Modern Methods of Construction (MMC) are generally badged up as; modular construction produced in a factory and then transported to site where they are bolted together; non-structural pods (typically fully-fitted kitchens or bathrooms) which are incorporated within load-bearing structures; panelised systems which are transported to site as flat panel units erected on site and are typically made of timber, light steel or concrete; and sub-assemblies and components such as roof frames and floor cassette.

However none of these components are “modern”, having been around for many decades, nor does MMC pick up on how Main Contractors have evolved into Managing Contractors not Constructors. The Government and CLC, through the Construction Sector Deal have tried to evolve the MMC label into:

  • Digitising – delivering better, more certain outcomes using digital technologies;
  • Manufacturing – improving productivity, quality and safety by increasing the use of manufacturing; and
  • Performance – optimising whole life performance through the development of energy efficient smart assets.

And the Government through the IPA have targeted the adoption of configurable standardised components produced in a quality production system, tag-lining it as a platform approach to design for manufacture and assembly (P-DfMA).
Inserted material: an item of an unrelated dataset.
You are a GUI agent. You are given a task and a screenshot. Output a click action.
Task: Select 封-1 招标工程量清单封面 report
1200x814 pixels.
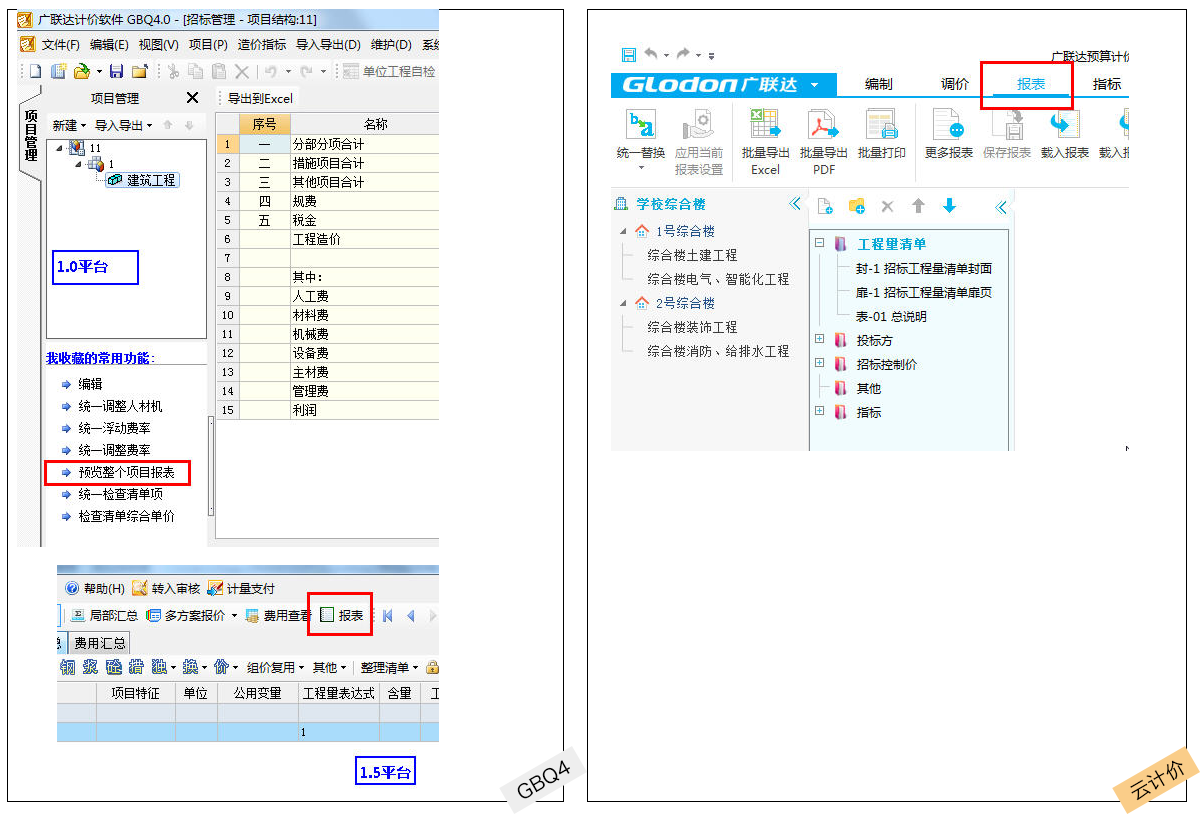click(923, 268)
Perhaps digital technologies and design for manufacture and assembly are beginning to venture into a “Modern Method” for the Construction Industry but the Construction Industry still appears reactive to digital technologies and productivity in construction still appears to be static despite the various Government Papers compared to productivity in other industries such as manufacturing, retail and agriculture.

Shifting focus from capital costs of construction and onto operational lifecycle costs of a building, particularly its energy use, is a positive move, but whether this will improve efficiency and productivity and develop new Modern Methods of Construction is doubtful.

The Education Sector is ideal for increased use of off-site manufacturing, developing smart and energy efficient assets, and improved manufacturing techniques are continually improving quality outputs delivering excellent teaching environments, but there continues to be an underlining thread of perception that MMC will deliver cheaper – it won’t. Source materials still cost the same, resources still cost the same and although build time can be reduced through concurrent activities such as foundations, ground works, incoming services in parallel with above ground build in the factory, the full potential of this concurrent activity opportunity is usually constrained by client governance, payment restrictions for materials off-site and cashflow.

Constructors not Contractors will drive the development of newer and modern methods of construction and alliances with shared risks and returns will foster the appetite for improved efficiency and productivity. MMC is not Modern it is the continual improvement of the construction industry not the transformation of it.